A man carrying a knife in each hand and screaming "I will kill you" attacked schoolgirls waiting at a bus stop just outside Tokyo on Tuesday, wounding 16 people and leaving three dead, including the attacker, Japanese authorities and media said.
Most of the victims were schoolgirls who were lined up at a bus stop near Noborito Park in the city of Kawasaki when the man in his 40s or 50s began slashing them with knives.
Masami Arai, an official at the Kawasaki city office, told the AP that 16 people, most of them schoolgirls, were wounded and three others, including the attacker, were believed killed. Arai said three of the injuries were serious and 13 others were not life-threatening.
NHK national television, quoting police, said that the suspect died after cutting himself in the neck. Police wouldn't immediately confirm the specifics of that report.
Most of the victims attended a school founded by Soeurs de la Charite de Quebec, an organization of Catholic nuns in Quebec City in Canada.
A witness told the Mainichi newspaper that he heard children shrieking after walking past a bus, and when he turned around, he saw a man wielding a knife in each hand, screaming "I will kill you" and that several children were on the ground.
NHK, citing police, said that a bus driver told officials that a man holding a knife in each hand walked toward the bus and started slashing children. NHK also interviewed a witness who said he saw the suspect trying to force his way onto a bus.
The attacker's identity and motives weren't immediately known.
Television footage showed emergency workers giving first aid to people inside an orange tent set up on the street, and police and other officials carrying the injured to ambulances.

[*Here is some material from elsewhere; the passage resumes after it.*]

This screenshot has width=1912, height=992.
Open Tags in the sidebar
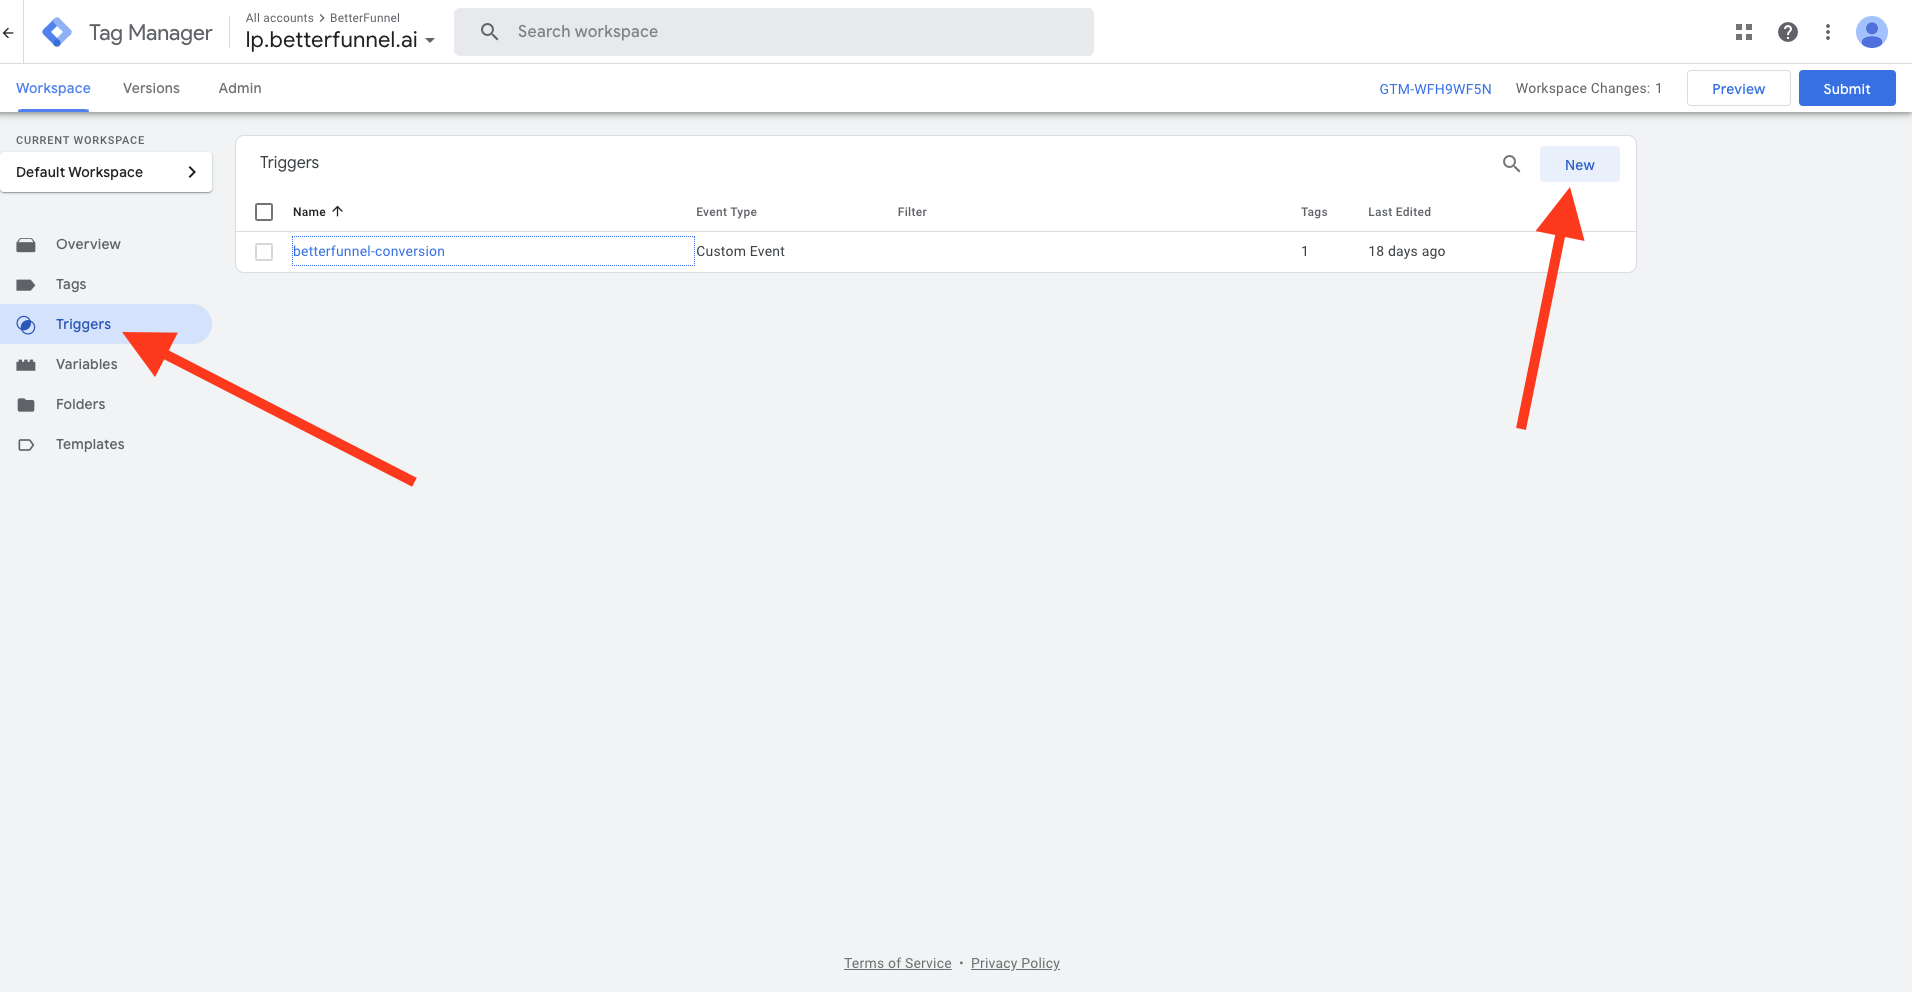tap(71, 284)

Although Japan has one of the lowest crime rates in the world, it has had a series of high-profile killings, including in 2016 when a former employee at a home for the disabled allegedly killed 19 and injured more than 20 others.
In 2008, seven people were killed by a man who slammed a truck into a crowd of people in central Tokyo's Akihabara electronics district and then stabbed passers-by.
Also in 2016, a man stabbed four people at a library in northeastern Japan, allegedly over their mishandling of his questions. No one was killed.